[Stored data]
-*-*-

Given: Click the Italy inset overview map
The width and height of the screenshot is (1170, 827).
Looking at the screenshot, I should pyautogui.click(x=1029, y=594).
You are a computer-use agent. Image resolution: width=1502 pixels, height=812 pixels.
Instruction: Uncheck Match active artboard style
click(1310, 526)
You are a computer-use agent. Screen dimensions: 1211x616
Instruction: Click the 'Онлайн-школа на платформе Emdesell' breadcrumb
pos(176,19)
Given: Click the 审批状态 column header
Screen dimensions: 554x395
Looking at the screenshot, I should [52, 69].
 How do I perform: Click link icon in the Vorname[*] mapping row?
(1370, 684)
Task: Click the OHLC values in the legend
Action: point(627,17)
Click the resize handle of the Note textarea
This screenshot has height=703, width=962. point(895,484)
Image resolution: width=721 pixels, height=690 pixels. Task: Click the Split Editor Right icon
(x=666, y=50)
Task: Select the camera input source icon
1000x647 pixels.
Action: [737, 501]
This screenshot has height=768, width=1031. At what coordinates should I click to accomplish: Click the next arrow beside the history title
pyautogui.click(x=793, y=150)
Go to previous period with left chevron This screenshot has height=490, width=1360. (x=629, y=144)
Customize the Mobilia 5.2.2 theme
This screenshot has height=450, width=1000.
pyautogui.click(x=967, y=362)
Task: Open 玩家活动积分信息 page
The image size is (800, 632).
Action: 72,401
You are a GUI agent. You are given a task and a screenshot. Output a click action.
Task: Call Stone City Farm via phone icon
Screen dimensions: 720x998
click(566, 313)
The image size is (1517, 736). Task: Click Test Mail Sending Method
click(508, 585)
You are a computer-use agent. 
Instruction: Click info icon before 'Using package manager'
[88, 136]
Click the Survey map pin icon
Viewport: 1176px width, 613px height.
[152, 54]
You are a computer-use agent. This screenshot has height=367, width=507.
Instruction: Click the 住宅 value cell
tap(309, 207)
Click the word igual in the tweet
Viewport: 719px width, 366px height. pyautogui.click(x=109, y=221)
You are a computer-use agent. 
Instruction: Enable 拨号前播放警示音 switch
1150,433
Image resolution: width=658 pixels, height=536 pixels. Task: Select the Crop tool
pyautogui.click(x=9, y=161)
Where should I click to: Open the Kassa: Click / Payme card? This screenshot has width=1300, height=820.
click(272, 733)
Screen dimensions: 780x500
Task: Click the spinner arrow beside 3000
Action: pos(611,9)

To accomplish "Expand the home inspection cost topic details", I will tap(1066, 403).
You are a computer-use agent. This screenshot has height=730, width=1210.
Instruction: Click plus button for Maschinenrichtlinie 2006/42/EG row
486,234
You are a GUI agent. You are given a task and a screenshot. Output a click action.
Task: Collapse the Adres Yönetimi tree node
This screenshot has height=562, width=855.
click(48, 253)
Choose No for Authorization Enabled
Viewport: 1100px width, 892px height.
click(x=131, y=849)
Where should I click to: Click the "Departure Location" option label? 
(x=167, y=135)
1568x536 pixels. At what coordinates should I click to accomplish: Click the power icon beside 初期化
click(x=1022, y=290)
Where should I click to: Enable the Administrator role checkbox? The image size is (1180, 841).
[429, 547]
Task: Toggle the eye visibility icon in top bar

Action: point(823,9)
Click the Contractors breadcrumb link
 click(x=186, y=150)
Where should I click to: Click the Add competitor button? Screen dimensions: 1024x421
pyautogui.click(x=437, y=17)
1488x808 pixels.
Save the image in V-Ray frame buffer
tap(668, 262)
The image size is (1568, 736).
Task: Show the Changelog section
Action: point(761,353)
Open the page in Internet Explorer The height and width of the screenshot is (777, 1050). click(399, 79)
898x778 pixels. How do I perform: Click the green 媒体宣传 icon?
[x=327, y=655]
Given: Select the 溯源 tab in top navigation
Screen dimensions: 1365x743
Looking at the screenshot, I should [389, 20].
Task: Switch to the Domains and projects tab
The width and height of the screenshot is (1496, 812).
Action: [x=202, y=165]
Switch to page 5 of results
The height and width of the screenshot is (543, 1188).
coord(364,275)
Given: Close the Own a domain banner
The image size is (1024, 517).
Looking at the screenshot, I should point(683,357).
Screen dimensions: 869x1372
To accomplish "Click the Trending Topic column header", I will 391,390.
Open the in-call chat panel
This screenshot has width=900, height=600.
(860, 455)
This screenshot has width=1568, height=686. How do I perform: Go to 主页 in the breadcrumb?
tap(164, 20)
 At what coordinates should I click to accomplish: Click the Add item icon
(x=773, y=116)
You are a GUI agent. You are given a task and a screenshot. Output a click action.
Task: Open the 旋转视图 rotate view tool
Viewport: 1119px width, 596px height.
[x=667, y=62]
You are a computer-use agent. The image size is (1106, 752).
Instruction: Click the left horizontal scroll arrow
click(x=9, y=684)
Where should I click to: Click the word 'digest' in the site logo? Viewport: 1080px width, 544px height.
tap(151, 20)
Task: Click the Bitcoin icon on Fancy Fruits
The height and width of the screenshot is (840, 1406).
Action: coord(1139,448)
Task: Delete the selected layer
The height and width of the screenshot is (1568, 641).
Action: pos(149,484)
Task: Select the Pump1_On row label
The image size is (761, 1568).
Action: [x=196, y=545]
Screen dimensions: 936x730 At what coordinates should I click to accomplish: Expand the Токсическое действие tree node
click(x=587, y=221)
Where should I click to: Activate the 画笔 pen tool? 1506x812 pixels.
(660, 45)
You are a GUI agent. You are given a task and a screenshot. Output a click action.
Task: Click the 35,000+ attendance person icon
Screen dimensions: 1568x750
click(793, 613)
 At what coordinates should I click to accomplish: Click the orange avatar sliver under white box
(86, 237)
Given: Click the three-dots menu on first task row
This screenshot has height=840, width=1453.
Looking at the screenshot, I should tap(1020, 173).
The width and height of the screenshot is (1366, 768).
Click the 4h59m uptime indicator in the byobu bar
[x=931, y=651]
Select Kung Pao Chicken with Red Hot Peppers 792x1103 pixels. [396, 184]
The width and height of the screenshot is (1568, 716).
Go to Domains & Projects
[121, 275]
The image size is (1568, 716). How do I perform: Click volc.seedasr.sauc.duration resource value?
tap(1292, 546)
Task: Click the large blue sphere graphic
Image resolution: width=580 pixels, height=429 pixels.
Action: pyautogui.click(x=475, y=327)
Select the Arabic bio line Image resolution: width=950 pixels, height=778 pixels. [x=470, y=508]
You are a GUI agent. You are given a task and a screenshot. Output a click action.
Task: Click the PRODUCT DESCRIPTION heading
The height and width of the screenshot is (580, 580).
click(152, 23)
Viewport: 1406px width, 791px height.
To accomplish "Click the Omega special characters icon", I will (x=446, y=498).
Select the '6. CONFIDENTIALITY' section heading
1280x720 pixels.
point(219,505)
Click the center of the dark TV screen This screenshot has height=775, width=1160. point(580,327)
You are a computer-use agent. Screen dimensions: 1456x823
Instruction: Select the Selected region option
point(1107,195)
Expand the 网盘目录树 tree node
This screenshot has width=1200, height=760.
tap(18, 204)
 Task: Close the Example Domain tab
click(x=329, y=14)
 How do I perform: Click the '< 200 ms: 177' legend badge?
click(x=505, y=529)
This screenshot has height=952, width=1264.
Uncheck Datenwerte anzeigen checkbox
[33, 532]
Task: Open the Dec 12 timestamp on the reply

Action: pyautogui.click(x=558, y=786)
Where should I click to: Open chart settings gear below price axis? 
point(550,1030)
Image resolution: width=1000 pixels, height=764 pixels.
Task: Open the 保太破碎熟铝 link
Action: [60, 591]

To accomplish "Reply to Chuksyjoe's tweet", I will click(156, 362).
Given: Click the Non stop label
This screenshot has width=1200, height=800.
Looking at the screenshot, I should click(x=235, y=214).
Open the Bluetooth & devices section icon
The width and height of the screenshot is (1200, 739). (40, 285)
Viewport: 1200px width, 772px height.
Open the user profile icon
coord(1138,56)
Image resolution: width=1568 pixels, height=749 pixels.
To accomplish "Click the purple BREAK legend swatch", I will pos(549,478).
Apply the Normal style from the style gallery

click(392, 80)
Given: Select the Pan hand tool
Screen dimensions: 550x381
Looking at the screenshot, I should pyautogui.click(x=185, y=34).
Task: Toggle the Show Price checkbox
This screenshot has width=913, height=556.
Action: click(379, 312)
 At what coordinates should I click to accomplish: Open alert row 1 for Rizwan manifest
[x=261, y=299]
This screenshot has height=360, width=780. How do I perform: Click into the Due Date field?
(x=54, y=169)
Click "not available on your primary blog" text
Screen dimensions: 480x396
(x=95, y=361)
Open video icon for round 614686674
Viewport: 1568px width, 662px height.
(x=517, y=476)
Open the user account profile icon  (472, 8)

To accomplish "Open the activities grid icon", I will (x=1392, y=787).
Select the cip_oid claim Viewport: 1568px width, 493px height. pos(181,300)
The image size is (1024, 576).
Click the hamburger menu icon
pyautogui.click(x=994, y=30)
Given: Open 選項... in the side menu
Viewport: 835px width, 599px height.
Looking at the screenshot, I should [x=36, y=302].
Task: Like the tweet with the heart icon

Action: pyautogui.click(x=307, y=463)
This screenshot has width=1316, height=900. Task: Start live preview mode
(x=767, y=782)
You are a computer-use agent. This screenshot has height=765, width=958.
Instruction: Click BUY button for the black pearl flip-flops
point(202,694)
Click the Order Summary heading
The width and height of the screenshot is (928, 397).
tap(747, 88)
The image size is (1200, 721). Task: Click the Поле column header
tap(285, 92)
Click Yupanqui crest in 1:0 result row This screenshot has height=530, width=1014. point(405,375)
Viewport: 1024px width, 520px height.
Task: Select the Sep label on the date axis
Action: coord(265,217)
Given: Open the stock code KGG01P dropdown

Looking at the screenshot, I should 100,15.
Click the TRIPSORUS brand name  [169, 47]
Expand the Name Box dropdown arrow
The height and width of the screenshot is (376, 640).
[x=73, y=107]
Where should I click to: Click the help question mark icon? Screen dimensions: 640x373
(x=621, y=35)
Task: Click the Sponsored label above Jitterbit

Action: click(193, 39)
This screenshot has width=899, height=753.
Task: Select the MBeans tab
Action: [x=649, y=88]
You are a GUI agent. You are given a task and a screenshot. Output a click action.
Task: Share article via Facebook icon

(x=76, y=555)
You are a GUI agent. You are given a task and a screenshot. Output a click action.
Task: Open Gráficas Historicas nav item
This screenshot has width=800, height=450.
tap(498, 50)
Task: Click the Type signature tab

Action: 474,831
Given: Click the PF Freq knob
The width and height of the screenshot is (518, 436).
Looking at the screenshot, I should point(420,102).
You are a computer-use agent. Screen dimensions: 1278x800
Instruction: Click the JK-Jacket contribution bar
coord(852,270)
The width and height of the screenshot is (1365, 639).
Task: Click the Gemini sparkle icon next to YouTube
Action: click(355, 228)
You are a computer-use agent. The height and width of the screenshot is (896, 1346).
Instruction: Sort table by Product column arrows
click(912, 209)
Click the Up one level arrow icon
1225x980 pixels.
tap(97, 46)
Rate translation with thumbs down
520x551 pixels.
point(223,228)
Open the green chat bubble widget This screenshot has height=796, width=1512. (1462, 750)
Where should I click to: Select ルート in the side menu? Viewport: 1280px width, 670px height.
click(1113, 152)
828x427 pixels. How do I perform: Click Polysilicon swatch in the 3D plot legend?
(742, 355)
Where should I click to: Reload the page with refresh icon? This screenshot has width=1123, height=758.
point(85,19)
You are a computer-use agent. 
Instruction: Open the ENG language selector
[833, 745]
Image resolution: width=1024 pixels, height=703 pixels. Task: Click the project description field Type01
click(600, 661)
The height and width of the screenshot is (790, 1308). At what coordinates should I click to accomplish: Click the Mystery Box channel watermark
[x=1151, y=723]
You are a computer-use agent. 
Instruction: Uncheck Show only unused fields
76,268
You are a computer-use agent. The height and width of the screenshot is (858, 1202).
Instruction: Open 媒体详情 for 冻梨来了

-*-*-

TRY IT ::
All that is needed is the exact run of lines above from the line containing "1000x647 pixels." through the line containing "Customize the Mobilia 5.2.2 theme", both of them included.

TASK RESPONSE ::
1000x647 pixels.
Action: [737, 501]
This screenshot has height=768, width=1031. At what coordinates should I click to accomplish: Click the next arrow beside the history title
pyautogui.click(x=793, y=150)
Go to previous period with left chevron This screenshot has height=490, width=1360. (x=629, y=144)
Customize the Mobilia 5.2.2 theme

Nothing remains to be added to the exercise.